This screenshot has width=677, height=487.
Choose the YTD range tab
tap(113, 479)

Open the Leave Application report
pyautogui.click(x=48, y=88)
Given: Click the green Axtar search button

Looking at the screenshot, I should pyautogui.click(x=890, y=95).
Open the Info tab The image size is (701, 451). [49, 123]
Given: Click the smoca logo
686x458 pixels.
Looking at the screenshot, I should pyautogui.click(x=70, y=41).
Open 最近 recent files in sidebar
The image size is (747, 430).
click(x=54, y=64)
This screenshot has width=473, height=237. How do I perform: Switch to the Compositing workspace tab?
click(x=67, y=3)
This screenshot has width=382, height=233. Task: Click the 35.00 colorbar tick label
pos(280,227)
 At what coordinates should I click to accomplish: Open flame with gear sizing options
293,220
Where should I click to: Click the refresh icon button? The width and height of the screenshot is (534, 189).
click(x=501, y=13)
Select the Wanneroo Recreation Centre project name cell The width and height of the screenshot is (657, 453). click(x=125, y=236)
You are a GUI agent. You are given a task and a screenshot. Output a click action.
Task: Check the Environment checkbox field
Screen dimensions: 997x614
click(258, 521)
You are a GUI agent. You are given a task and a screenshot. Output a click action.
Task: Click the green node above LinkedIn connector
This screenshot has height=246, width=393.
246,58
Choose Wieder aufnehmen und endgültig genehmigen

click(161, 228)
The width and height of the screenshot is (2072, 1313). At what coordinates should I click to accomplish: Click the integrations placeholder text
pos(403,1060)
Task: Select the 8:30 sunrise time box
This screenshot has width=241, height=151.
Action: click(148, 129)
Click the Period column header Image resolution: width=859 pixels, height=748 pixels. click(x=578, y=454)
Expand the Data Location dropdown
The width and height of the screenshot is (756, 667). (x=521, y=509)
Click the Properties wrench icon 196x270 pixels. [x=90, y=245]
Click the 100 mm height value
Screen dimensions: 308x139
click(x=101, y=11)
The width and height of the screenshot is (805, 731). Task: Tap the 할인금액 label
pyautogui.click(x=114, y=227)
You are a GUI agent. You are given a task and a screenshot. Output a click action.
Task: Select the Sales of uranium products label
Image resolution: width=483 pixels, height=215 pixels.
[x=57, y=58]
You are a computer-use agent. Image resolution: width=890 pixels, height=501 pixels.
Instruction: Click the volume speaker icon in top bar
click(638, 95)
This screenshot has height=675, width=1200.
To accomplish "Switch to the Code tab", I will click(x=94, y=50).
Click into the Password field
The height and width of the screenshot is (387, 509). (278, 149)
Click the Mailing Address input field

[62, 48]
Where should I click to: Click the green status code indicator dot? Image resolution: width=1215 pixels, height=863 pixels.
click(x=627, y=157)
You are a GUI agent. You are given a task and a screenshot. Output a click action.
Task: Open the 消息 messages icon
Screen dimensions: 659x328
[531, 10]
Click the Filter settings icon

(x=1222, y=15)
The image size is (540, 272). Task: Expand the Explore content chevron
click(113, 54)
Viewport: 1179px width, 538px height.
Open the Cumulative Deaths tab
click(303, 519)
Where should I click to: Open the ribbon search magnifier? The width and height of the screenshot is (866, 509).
=======
■ Work instruction
Would you mind giving all the records again exactly?

■ Solution to the exercise
This screenshot has width=677, height=487.
Choose the YTD range tab
tap(113, 479)

Open the Leave Application report
pyautogui.click(x=48, y=88)
Given: Click the green Axtar search button

Looking at the screenshot, I should pyautogui.click(x=890, y=95).
Open the Info tab The image size is (701, 451). [49, 123]
Given: Click the smoca logo
686x458 pixels.
Looking at the screenshot, I should pyautogui.click(x=70, y=41).
Open 最近 recent files in sidebar
The image size is (747, 430).
click(x=54, y=64)
This screenshot has width=473, height=237. How do I perform: Switch to the Compositing workspace tab?
click(x=67, y=3)
This screenshot has width=382, height=233. Task: Click the 35.00 colorbar tick label
pos(280,227)
 At what coordinates should I click to accomplish: Open flame with gear sizing options
293,220
Where should I click to: Click the refresh icon button? The width and height of the screenshot is (534, 189).
click(x=501, y=13)
Select the Wanneroo Recreation Centre project name cell The width and height of the screenshot is (657, 453). click(x=125, y=236)
You are a GUI agent. You are given a task and a screenshot. Output a click action.
Task: Check the Environment checkbox field
Screen dimensions: 997x614
click(258, 521)
You are a GUI agent. You are given a task and a screenshot. Output a click action.
Task: Click the green node above LinkedIn connector
This screenshot has height=246, width=393.
246,58
Choose Wieder aufnehmen und endgültig genehmigen

click(161, 228)
The width and height of the screenshot is (2072, 1313). At what coordinates should I click to accomplish: Click the integrations placeholder text
pos(403,1060)
Task: Select the 8:30 sunrise time box
This screenshot has width=241, height=151.
Action: click(148, 129)
Click the Period column header Image resolution: width=859 pixels, height=748 pixels. click(x=578, y=454)
Expand the Data Location dropdown
The width and height of the screenshot is (756, 667). (x=521, y=509)
Click the Properties wrench icon 196x270 pixels. [x=90, y=245]
Click the 100 mm height value
Screen dimensions: 308x139
click(x=101, y=11)
The width and height of the screenshot is (805, 731). Task: Tap the 할인금액 label
pyautogui.click(x=114, y=227)
You are a GUI agent. You are given a task and a screenshot. Output a click action.
Task: Select the Sales of uranium products label
Image resolution: width=483 pixels, height=215 pixels.
[x=57, y=58]
You are a computer-use agent. Image resolution: width=890 pixels, height=501 pixels.
Instruction: Click the volume speaker icon in top bar
click(638, 95)
This screenshot has height=675, width=1200.
To accomplish "Switch to the Code tab", I will click(x=94, y=50).
Click into the Password field
The height and width of the screenshot is (387, 509). (278, 149)
Click the Mailing Address input field

[62, 48]
Where should I click to: Click the green status code indicator dot? Image resolution: width=1215 pixels, height=863 pixels.
click(x=627, y=157)
You are a GUI agent. You are given a task and a screenshot. Output a click action.
Task: Open the 消息 messages icon
Screen dimensions: 659x328
[531, 10]
Click the Filter settings icon

(x=1222, y=15)
The image size is (540, 272). Task: Expand the Explore content chevron
click(113, 54)
Viewport: 1179px width, 538px height.
Open the Cumulative Deaths tab
click(303, 519)
Where should I click to: Open the ribbon search magnifier? The width and height of the screenshot is (866, 509).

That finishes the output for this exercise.